Breathe. Let's not get ahead of ourselves, it is only Dec. 1.
Yes, the Boston Bruins are in first place in the Eastern Conference. Yes, the Bruins are ranked within the top three teams in the league in almost every power ranking known to man. Yes, this is the best start on Causeway Street since 1983. And yes, our Boston Bruins are arguably the most interesting team in Boston (a city with a surplus of championship quality sports teams).
Relevant once again, will the Bruins and their fans finally be able to bask in the glory of it all? Not for another 58 games, at least, when the regular season comes to a close. And even then, if this pace continues, there will be little time for basking before round one of the playoffs starts.

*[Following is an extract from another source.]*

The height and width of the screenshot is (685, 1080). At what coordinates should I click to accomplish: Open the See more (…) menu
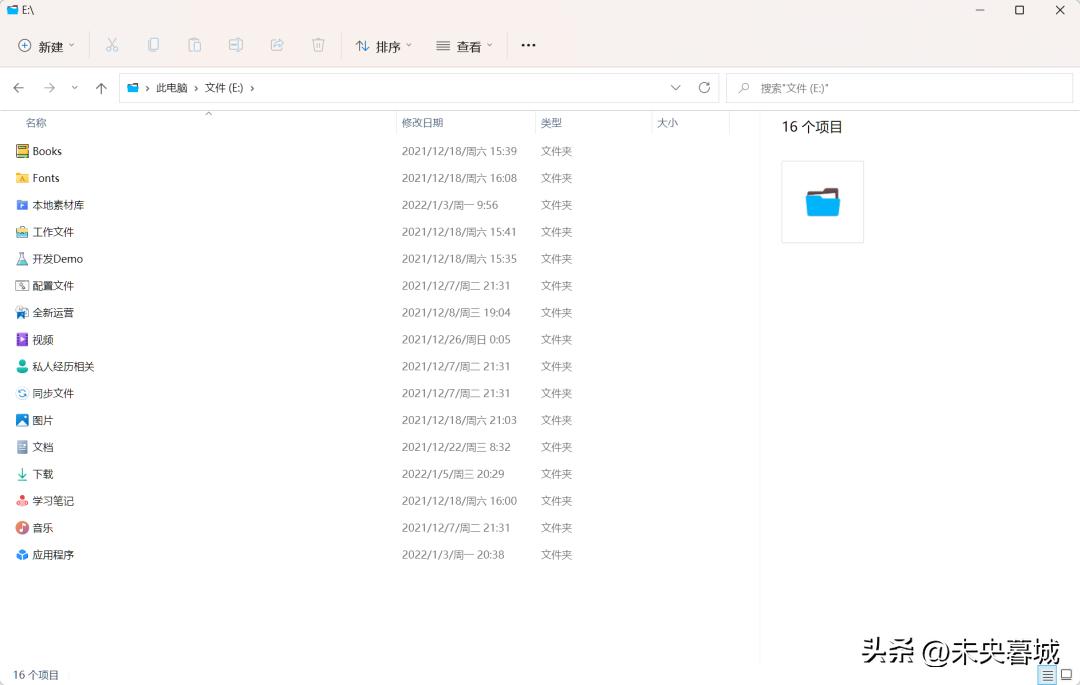[x=528, y=45]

So let's take a step back. Forget the 11-1-1 month of November, and look to the 0-0-0 month of December.
With only one divisional matchup on the schedule until three days into 2009, the fate of the Northeast Division is out of coach Claude Julien and Co.'s control. But that does not make the games from here to New Year's Eve any less interesting.
The Numbers Game
Eight of the 13 games this month are against teams that I will classify as "non-threatening" as the B's take on Atlanta (three times), Tampa Bay (twice), Toronto, Florida, and St. Louis. If the season ended today, none of these teams would make the playoffs.
Teams like New Jersey and Carolina are both clinging to seventh place in the East and have the potential to squeak out wins if the Bruins take them lightly.
And of course, Washington and Pittsburgh are always threats.
The Three Keys for the B's
1. Stay Confident, but Not Cocky
After the Bruins tossed aside the defending Stanley Cup champion Red Wings, Captain Zdeno Chara had this to offer:
"We can beat anybody in this league and we can play against anybody. But obviously we've got to keep going and we've got to push forward. We can't be satisfied with the results we have."
This is absolutely the right attitude to have and the kind of attitude that should be expected.
The Bruins have concrete reasons to feel confident in their ability to win hockey games. They are currently the hottest team in the league and are playing the best hockey Boston has seen since the Reagan administration.
But that is no reason to take your opponent lightly. If the Bruins fall into this fatal form of hibernation, December could be colder than expected for the now red hot B's.
2. Keep It Simple
There is an expression as old and worn out as Harry Sinden that says, "If it ain't broke, don't fix it." The Bruins have had success thus far by sticking to Julien's defensive system, all the while not straying from the offensive fore-check.
If Chuck Kobasew, Phil Kessel, and David Krecji can continue their hot streaks, Boston will find itself with more offensive guns than were ever expected.
Beyond the K's on the roster, foundation players Zdeno Chara and Marc Savard must continue their dominance if the Bruins can continue their own.
3. Stay Healthy
The blueline took a hit when Andrew Ference went down. Luckily, Peter Chiarelli had an ace in the hole with Matt Hunwick.
Marco Sturm's presence has been missed, but thankfully not in the form of offensive productivity.
The Manny Fernandez deal of '06 is looking better and better, especially with Tim Thomas listed as questionable with an "illness." Fernandez (who was given the unfortunate nickname of "Iron Man-ny" by the Bruins official website) has been acting as a Thomas impersonator in his last few starts, flashing a .918 save percentage and winning his last six straight.
The only downside to Fernandez's play is that he is still a bit terrifying to watch (shades of the '06-'07 Thomas), with his hot/cold switch constantly in flux. (Remember the four goals in the first period he let up against the Sabres last week? Yeah, so do I.)
Exhale. It is okay to feel confident, even jubilant. After all, the Boston Bruins are the team to beat in the East. And if the Black and Gold stay true to themselves and fixed in their winning ways, Julien's New Year's resolution could just be four words, "more of the same."